The remarkable exhibition highlights the work of an artist whose incisive satire and unapologetic activism intersected with the Harlem Renaissance, World War II, the Red Scare, the Civil Rights era and more. And yet, few people are familiar with Harrington’s cartoons. “He was completely shut out of the mainstream press because of his race, so he worked as he could for the Black press for the first part of his career,” said co-curator Jenny Robb, an associate professor at Ohio State and longtime curator at the Billy. “His work is not very well known, not even within the cartooning community. We’re hoping to change that with this exhibition.”
Columbus Alive reviews the showing with a profile of Ollie Harrington.
Often, that caustic world can look quite dark. In one panel from 1942, a white man stands next to the corpse of a Black man being dragged behind a car and speaks to two German soldiers standing over the body of a woman and child: “You Nazis are pretty good, but we Texans don’t do so badly ourselves!” In another World War II-era panel, a Black soldier holds up a sign titled “War Aims” with text below: “Freedom not only for people of the ravished Europe, but also for the millions of terrorized colored people of the USA.”

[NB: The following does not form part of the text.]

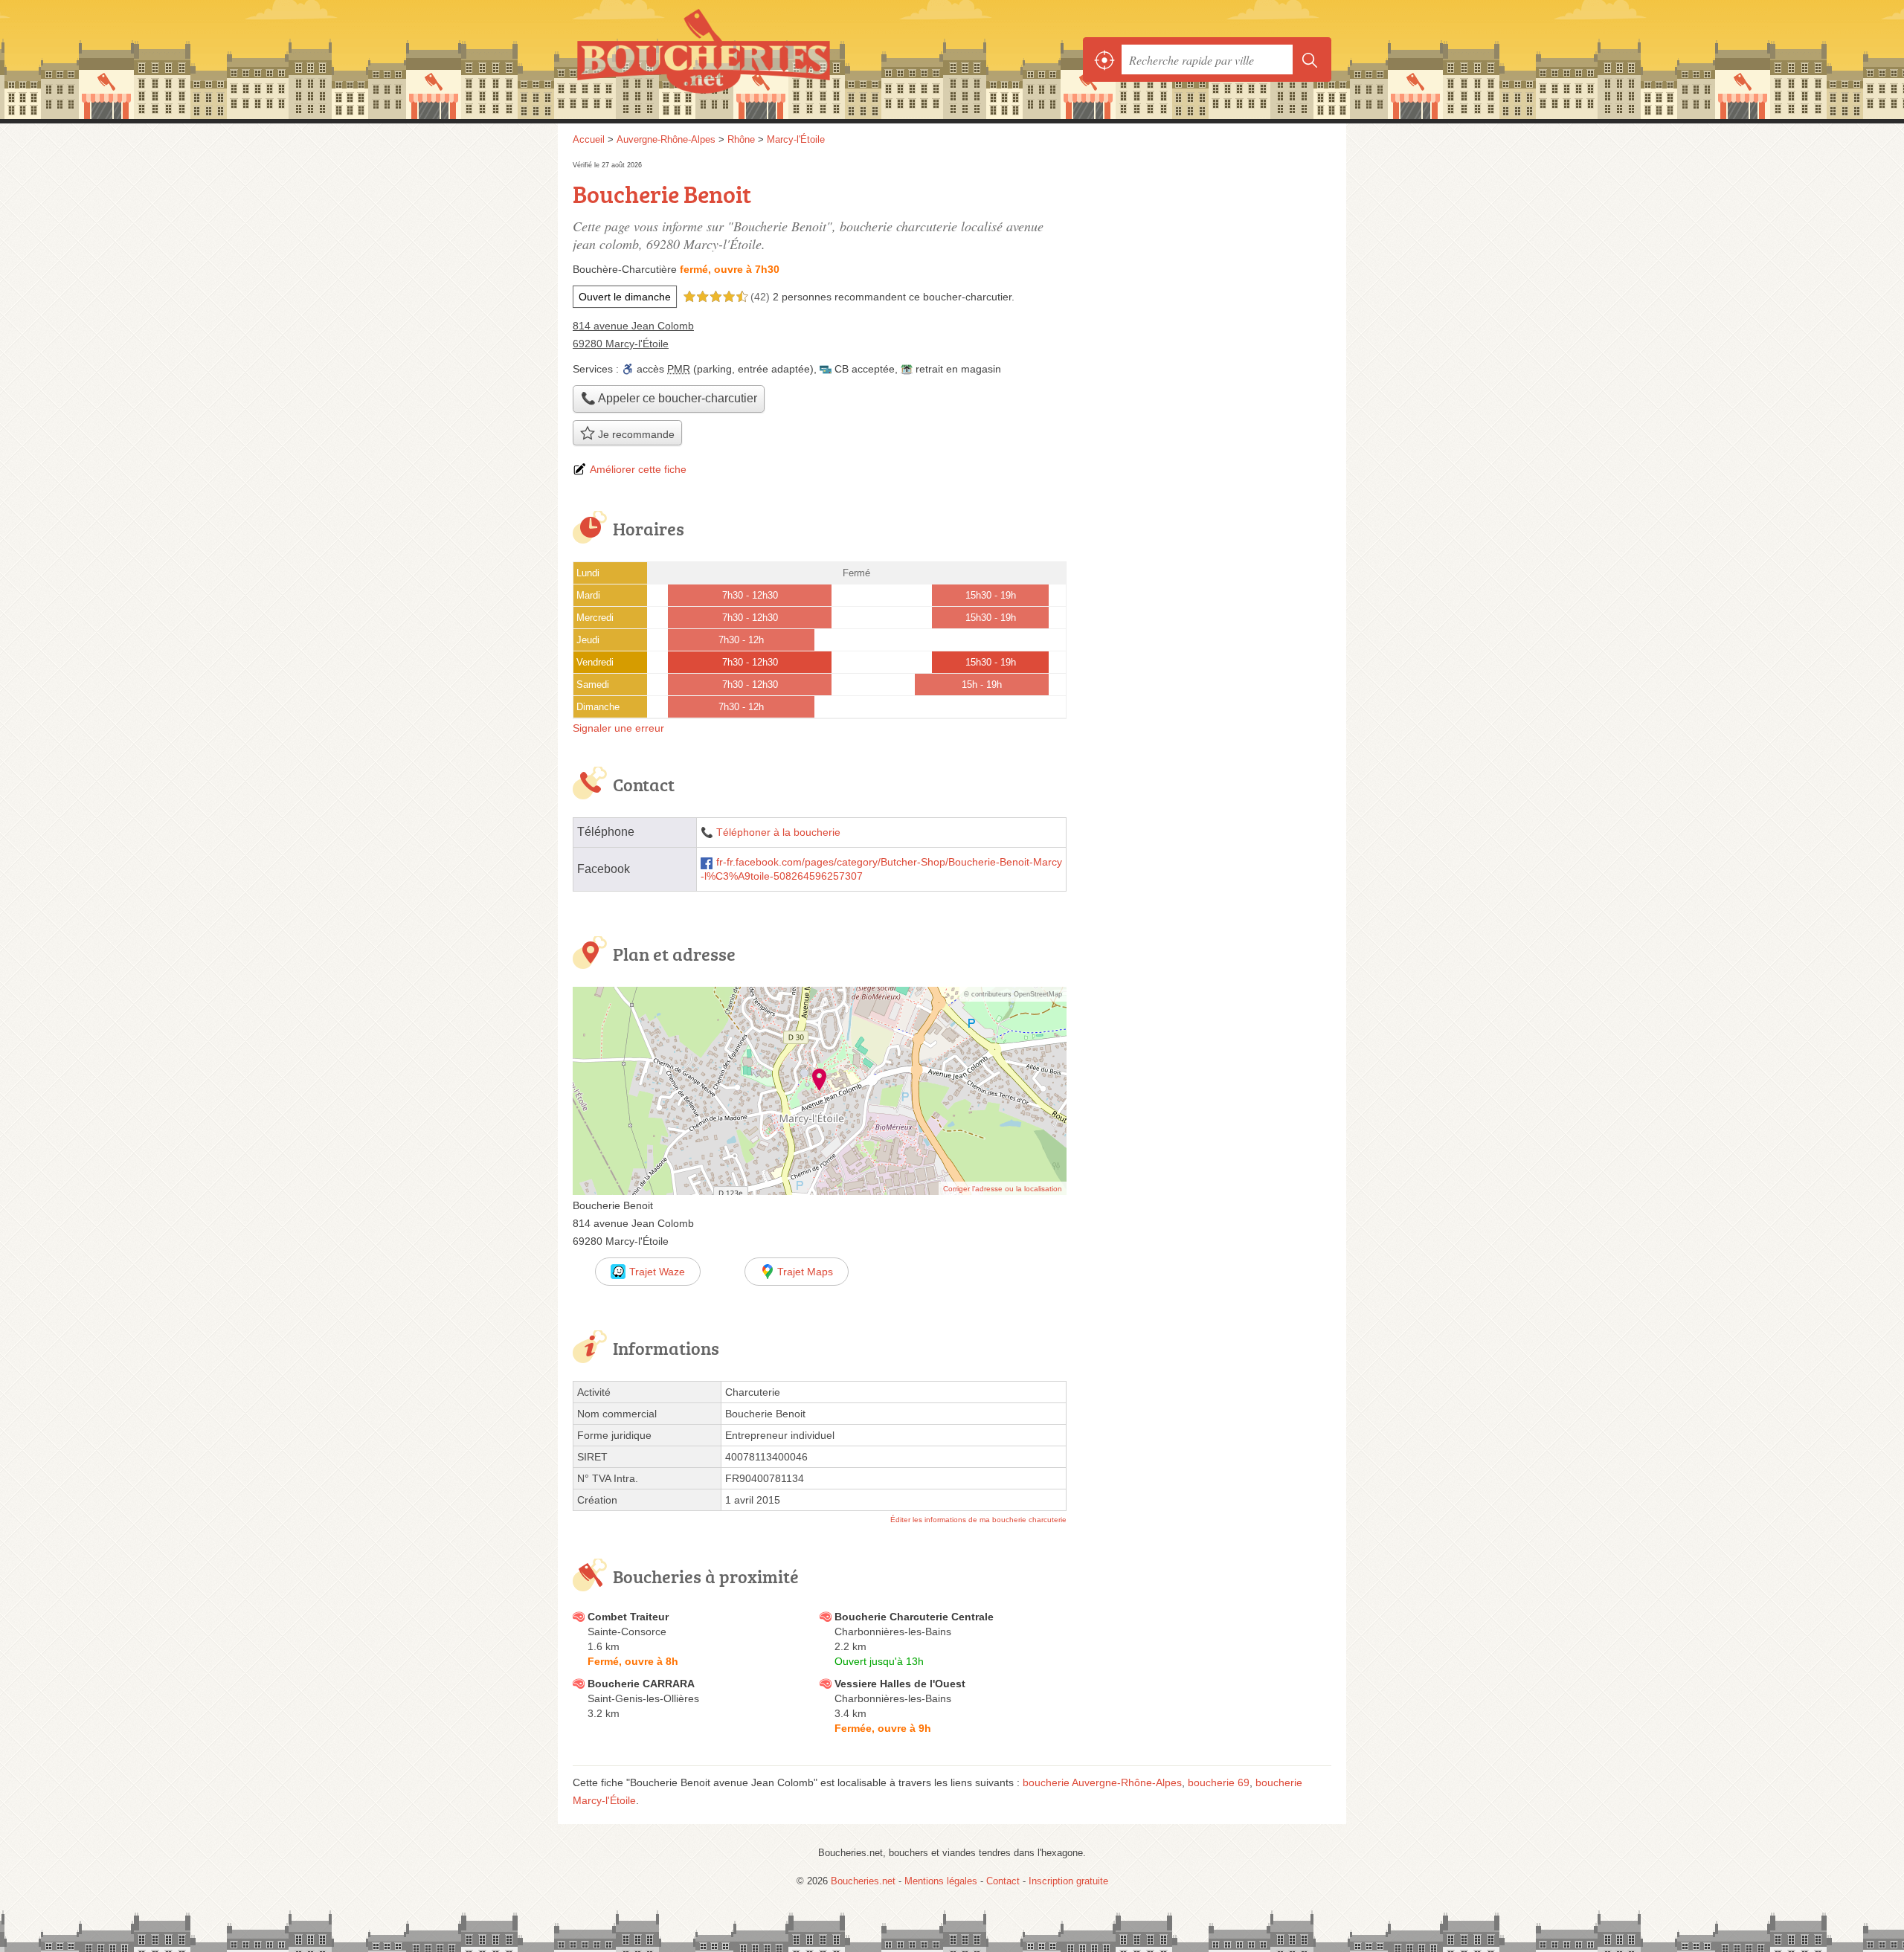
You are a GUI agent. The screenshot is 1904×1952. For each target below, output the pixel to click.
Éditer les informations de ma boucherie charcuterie (978, 1519)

“This exhibit starts early and often with the heavy punches,” Clopton said.
And now About Comics has released two book collections of Ollie Harrington cartoons.
Bootsie’s War Years: A Dark Laughter Collection
Collected in this book for the very first time are almost 150 “Dark Laughter” cartoons from 1941 through 1946, during which time Bootsie goes from being a draft evader to a draftee, an enlisted man, a serviceman on the ground in Europe, and ultimately to a veteran for the winning side. In these, cartoonist Ollie Harrington’s lively art captures the rich reality of Bootie’s world while telling tales that are sometimes joyous, sometimes very harsh, like the world itself.
and
Bootsie’s Big ’50s: A Dark Laughter Collection
“Negro America’s Favorite Cartoonist” That’s what Langston Hughes called Ollie Harrington, whose cartoons and comic strips were a staple of America’s Black newspapers for decades starting in the 1930s. In his single-panel series “Dark Laughter,” Harrington brought out the vibrancy of Harlem life in its day, while serving some cutting looks at the politics of the time.

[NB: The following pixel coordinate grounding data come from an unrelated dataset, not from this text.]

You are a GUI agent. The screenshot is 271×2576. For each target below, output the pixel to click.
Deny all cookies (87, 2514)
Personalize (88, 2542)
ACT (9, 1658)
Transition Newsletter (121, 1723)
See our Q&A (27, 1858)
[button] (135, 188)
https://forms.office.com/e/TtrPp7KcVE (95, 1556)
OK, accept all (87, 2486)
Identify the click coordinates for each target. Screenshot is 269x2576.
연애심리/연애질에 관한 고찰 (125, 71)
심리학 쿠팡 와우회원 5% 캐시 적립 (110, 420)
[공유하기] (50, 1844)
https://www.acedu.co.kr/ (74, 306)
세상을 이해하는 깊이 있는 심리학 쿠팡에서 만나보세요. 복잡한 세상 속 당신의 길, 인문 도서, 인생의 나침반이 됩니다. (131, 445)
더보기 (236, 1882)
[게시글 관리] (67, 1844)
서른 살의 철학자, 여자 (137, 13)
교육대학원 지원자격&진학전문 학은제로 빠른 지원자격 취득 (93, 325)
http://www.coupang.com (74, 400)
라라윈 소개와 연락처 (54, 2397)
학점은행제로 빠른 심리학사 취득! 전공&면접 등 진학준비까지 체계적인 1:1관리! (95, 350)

Here’s a collection of prime cartoons from the mid-1950s, drawn with the detailed joy that only Ol Harrington (who also worked as Oliver W. Harrington) could bring, finally available to a larger audience.
© Dr. Helma Harrington and the Estate of Ollie Harrington
I had never heard of Ollie Harrington, to my detriment. His work is especially apropos considering many in this country want to return us to those times. On the other hand, many would say we have never left them. If blocked from high school classes, I would love to see these included in college courses. Thank you so much for bringing him to my attention.

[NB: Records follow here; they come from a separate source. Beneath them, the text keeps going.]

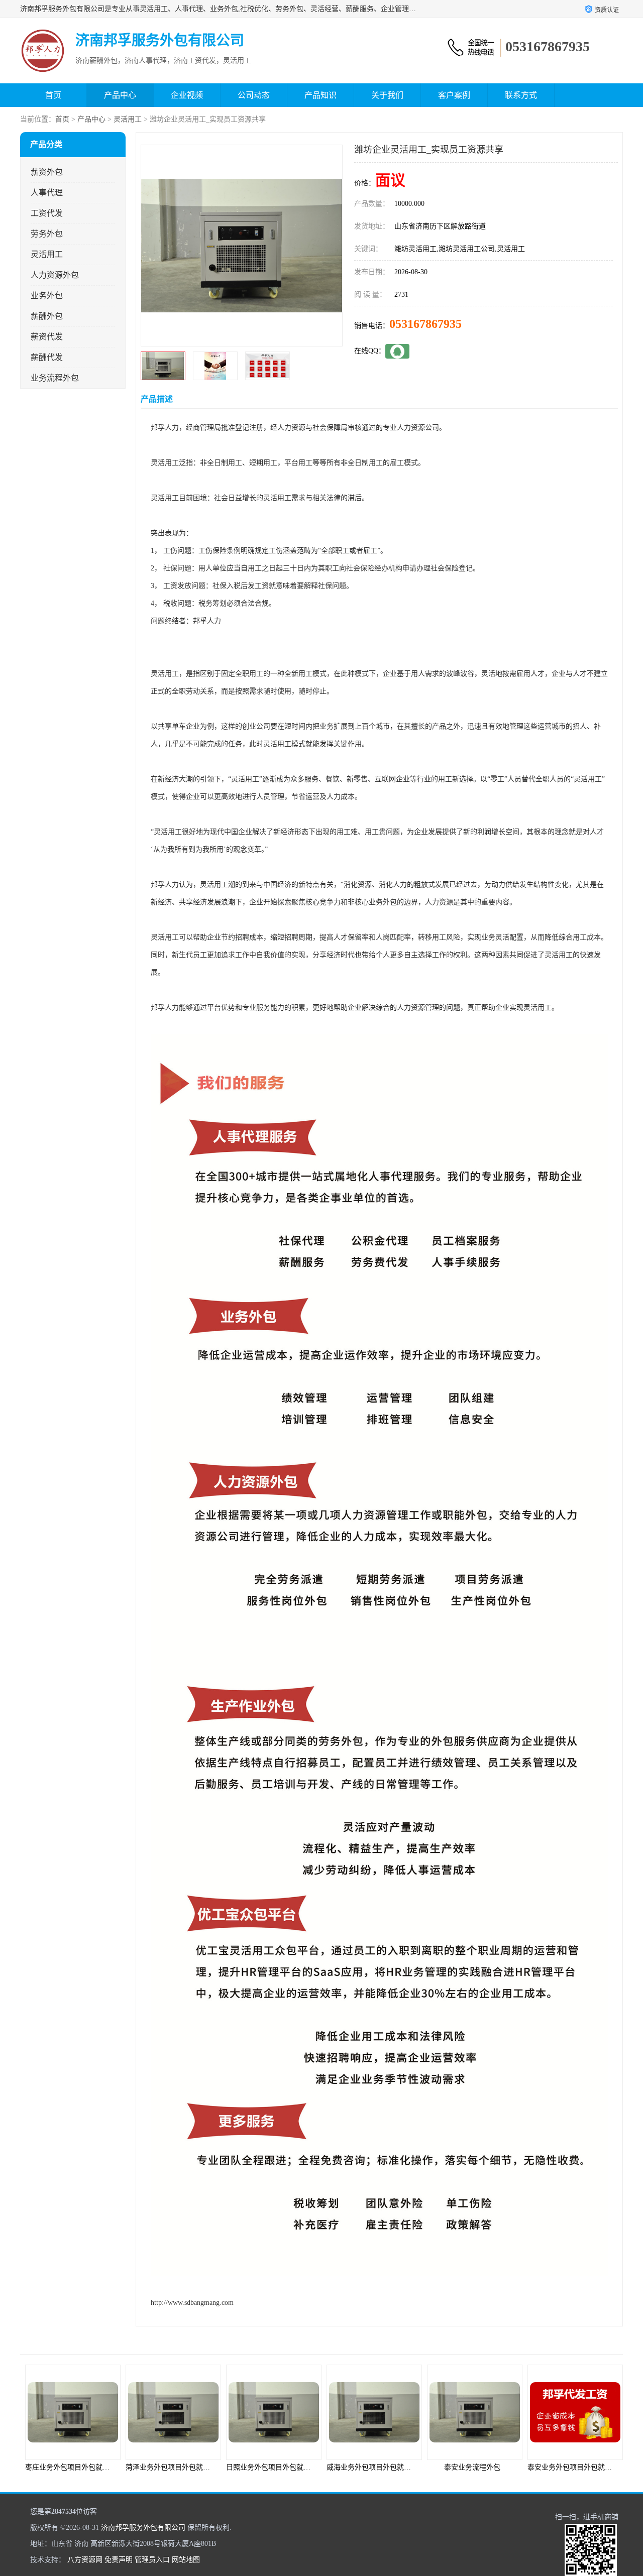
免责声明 (118, 2559)
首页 (53, 95)
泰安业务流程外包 (372, 2467)
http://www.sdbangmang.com (192, 2302)
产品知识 (320, 95)
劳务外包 (47, 233)
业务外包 (47, 295)
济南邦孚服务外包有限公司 (143, 2527)
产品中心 (120, 95)
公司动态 (254, 95)
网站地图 (186, 2559)
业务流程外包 (55, 378)
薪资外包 (47, 172)
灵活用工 (128, 119)
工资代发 (47, 213)
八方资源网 (84, 2559)
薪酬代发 (47, 357)
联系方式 (521, 95)
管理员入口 (152, 2559)
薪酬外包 (47, 316)
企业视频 (187, 95)
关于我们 (387, 95)
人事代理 (47, 192)
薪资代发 (47, 336)
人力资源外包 (55, 275)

I clipped the cartoon at the top, “Practice Makes Perfect”, and filed it away in the 1980’s. Much later, combing through and finding it again I wondered if this unfamiliar artist was mentioned online. A world opened. I was not only able to collect Oliver Harrington’s books but in 2014 traveled to New York City to NYU’s Tamiment Library where the Wagner Labor History collection housed a vast trove of CPUSA material from the Daily Worker which Oliver Harrington contributed Biting Cartoons from Vietnam era to post- Reagan issues. Damn, this guy could draw! In the reading room I was able to ruffle through hundreds of drawings from a stack of archival boxes of his original art. I saw only a fraction of what they had. Inspiring stuff. Wishing much success to this show of an artist that deserves wider attention.
I work in animation in Los Angeles.
Al Holter, thank you for sharing that. Loved getting another piece of the picture.